The four Annex III §3 categories
- §3(a) Admissions and assignment. University admissions scoring, school allocation algorithms, gifted-and-talented placement, course-streaming AI.
- §3(b) Learning outcome evaluation. Automated essay scoring, AI-assisted formative feedback, language-proficiency assessment, the AI components of standardised tests.
- §3(c) Level placement. Adaptive learning systems that decide which content a student sees next based on predicted ability.
- §3(d) Proctoring and cheating detection. Live and recorded proctoring AI, plagiarism detection, behavioural anomaly detection during online assessments.
EdTech vendor obligations
- Article 9 risk management — calibrated to the educational stake (a high-stakes admissions AI is a higher risk profile than a homework-help chatbot).
- Article 10 data governance — representativeness across linguistic backgrounds, cultural contexts, and special educational needs.

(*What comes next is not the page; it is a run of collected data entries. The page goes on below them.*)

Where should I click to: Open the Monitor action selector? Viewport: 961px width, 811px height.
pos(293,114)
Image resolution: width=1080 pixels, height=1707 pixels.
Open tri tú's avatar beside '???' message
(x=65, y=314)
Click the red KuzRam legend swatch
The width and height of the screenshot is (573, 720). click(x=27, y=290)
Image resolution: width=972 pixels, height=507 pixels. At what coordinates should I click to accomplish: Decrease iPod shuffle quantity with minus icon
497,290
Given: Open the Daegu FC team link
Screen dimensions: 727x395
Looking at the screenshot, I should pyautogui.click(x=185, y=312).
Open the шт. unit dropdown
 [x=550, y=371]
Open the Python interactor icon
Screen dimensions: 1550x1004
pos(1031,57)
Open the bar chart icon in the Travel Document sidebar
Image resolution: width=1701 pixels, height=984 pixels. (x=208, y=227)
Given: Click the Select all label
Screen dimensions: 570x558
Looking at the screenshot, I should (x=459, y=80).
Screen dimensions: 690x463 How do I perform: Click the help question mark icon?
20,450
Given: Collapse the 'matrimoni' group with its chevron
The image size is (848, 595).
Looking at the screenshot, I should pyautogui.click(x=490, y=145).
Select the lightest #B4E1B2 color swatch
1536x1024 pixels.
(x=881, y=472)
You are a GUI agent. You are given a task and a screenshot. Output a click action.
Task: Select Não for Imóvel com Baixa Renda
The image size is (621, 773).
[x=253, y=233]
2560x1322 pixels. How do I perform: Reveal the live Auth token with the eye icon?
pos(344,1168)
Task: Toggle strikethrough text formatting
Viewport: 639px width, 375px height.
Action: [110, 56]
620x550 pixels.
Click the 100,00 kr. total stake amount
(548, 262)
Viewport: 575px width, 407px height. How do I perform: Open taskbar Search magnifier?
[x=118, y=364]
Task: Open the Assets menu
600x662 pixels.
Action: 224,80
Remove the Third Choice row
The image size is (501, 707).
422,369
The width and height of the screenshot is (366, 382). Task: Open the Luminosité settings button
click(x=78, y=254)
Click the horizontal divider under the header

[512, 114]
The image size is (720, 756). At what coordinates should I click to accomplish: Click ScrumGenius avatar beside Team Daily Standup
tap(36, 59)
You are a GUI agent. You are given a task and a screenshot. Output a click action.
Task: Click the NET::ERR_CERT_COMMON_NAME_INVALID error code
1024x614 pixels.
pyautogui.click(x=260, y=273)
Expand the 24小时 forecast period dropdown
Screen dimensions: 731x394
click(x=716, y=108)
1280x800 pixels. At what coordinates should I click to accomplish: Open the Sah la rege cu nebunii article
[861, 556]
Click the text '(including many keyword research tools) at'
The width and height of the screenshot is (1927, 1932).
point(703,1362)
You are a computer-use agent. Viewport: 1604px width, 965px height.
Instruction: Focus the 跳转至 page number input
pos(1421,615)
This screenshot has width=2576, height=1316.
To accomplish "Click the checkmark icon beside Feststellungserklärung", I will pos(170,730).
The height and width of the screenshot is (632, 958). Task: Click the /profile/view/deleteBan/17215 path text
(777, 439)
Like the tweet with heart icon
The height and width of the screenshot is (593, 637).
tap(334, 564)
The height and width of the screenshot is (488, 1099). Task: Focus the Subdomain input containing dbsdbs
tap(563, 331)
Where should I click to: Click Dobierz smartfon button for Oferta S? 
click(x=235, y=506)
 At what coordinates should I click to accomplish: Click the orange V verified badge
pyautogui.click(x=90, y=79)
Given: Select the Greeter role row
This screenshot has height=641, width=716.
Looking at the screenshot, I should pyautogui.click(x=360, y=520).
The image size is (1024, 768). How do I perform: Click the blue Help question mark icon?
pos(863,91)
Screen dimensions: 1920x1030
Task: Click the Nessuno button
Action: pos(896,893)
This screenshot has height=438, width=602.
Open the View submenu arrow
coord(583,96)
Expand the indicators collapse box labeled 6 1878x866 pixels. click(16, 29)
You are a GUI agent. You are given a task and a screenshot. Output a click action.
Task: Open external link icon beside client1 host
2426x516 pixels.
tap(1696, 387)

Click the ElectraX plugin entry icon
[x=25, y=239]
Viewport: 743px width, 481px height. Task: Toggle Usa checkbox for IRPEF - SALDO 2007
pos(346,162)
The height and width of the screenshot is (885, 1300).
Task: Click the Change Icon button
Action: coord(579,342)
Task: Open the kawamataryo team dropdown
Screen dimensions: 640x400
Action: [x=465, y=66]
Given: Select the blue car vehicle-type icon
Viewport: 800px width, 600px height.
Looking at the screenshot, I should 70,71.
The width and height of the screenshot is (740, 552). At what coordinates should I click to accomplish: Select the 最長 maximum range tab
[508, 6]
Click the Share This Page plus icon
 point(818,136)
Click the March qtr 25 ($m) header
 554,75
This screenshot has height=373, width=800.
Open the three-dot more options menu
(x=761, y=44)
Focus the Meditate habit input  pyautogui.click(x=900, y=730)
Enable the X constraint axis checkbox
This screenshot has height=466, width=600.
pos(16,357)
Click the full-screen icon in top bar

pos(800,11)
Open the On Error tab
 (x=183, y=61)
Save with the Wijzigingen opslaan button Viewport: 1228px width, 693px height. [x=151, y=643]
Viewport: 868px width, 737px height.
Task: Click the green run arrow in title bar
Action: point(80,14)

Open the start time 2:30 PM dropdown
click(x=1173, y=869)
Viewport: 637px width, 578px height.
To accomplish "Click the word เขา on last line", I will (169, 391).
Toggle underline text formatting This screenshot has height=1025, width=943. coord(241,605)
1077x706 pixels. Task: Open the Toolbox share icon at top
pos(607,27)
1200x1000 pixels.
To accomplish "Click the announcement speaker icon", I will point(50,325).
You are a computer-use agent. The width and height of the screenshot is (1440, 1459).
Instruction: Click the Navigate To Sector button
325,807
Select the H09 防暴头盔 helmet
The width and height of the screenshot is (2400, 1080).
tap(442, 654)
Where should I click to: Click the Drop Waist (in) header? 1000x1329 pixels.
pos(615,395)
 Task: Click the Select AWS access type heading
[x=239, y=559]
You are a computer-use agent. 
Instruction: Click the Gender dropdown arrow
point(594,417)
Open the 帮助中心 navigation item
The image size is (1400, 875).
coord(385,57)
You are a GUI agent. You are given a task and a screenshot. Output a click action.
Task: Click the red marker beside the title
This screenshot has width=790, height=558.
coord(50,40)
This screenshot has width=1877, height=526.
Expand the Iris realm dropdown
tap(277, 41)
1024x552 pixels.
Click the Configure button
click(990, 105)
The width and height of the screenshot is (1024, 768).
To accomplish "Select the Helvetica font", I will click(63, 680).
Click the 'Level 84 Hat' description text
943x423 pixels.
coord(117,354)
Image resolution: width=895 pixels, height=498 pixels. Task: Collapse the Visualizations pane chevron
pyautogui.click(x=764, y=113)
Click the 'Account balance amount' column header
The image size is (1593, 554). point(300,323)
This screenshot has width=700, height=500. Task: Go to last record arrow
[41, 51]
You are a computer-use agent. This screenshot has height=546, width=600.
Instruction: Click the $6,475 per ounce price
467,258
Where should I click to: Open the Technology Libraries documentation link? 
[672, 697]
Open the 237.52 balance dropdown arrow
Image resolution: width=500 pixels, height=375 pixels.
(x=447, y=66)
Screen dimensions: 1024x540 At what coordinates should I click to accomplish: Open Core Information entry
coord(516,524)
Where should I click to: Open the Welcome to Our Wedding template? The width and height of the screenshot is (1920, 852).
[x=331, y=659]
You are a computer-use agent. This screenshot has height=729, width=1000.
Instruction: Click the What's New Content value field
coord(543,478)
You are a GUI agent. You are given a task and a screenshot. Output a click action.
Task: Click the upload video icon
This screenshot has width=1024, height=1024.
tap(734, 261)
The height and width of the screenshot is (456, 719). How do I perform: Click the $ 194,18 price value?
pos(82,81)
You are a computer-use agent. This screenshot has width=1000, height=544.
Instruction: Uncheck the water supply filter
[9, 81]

Bias testing for non-native speakers and for students with disabilities is the principal exposure.
- Article 13 instructions for use written for teachers and registrars, not engineers.
- Article 14 design for oversight — a teacher must be able to override an AI grade or admissions score with full information.
- Internal Annex VI conformity assessment is the default route. A notified body is not required for §3 systems.
School and university obligations
- Article 26(1) intended-purpose use: a writing-assessment AI must not be repointed at admissions decisions.
- Article 26(2) human oversight by staff with the competence to interpret AI outputs.
- Article 26(7) information to teaching staff — both because they are workers, and because they need to operate the system.
- Article 27 fundamental rights impact assessment for public bodies (most state schools, most public universities).
- Article 50 transparency to students. For minors, this extends to parents and guardians under national child-protection rules.
- GDPR Article 22 review for solely automated admissions or grading decisions with significant effect.
Where AI Act and GDPR collide on proctoring
Proctoring AI is the most-litigated education AI use case. The Italian Garante (decision 9709974, 2021) and the Dutch AP (decision z2020-04875) have both taken action against universities for proctoring deployments that were disproportionate, processed special-category data without a clear legal basis, or did not offer meaningful alternatives. Under the AI Act, every Article 9–15 obligation applies to proctoring AI. The vendor must show the system was tested on diverse populations; the university must show a less-intrusive alternative exists for students who decline.
Enforcement
National DPAs are likely to be the first movers on education-AI enforcement, drawing on existing GDPR case law. The market surveillance authorities for AI Act enforcement vary by Member State — in France the Direction de l'enseignement supérieur de la recherche et de l'innovation has signalled coordination with CNIL; in Germany the LfDIs are likely to retain a leading role for school-level AI.